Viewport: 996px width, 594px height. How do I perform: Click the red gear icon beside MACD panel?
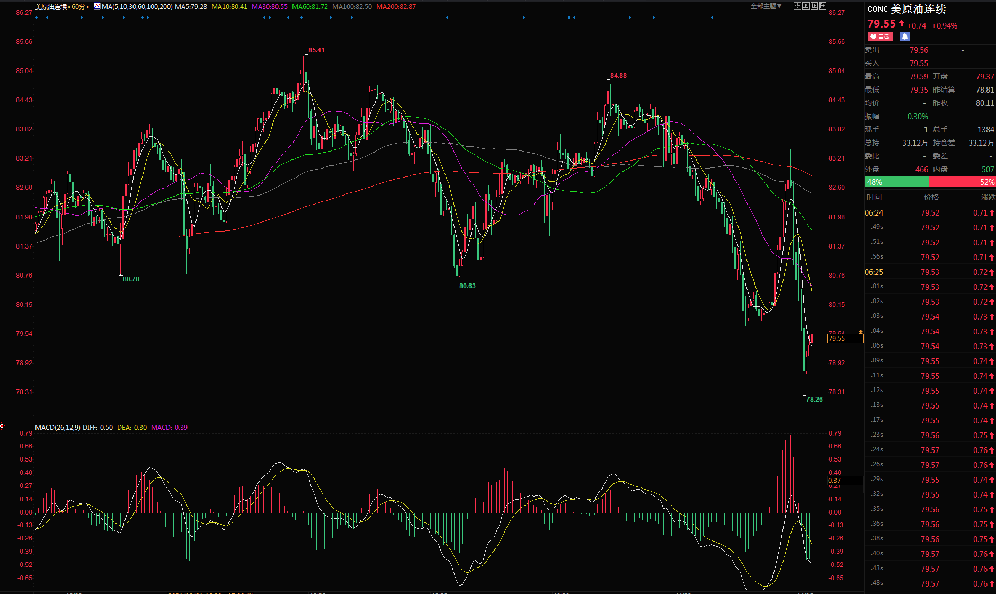coord(2,425)
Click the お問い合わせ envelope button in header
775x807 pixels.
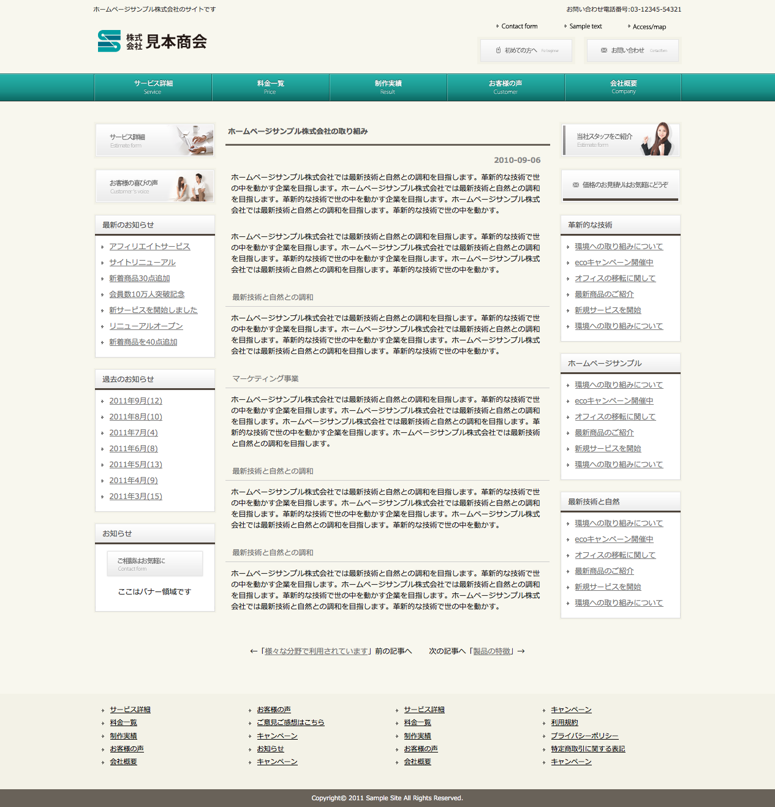pos(632,50)
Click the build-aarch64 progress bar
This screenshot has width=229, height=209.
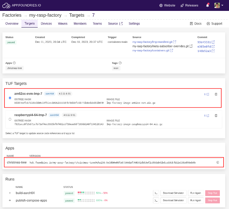coord(86,193)
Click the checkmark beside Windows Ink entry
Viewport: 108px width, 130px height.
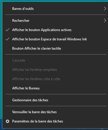tap(8, 39)
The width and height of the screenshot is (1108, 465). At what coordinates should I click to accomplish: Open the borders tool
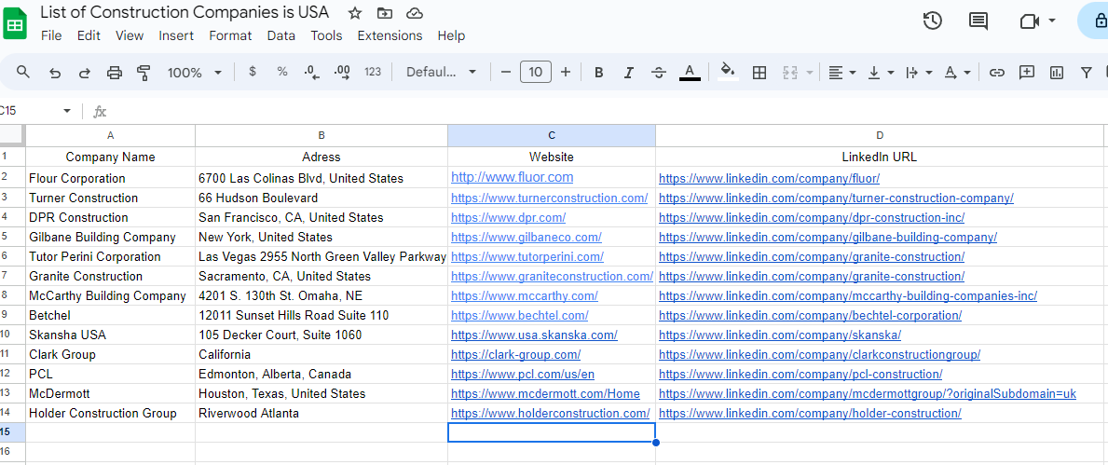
○ ○ ○ ○ ○
Each line from the one containing "Click the build-aarch64 progress bar" through the final line of the data must be reproduced exactly, both ends included, with no pictures in the copy.

Click the build-aarch64 progress bar
This screenshot has width=229, height=209.
coord(86,193)
Click the checkmark beside Windows Ink entry
Viewport: 108px width, 130px height.
tap(8, 39)
The width and height of the screenshot is (1108, 465). At what coordinates should I click to accomplish: Open the borders tool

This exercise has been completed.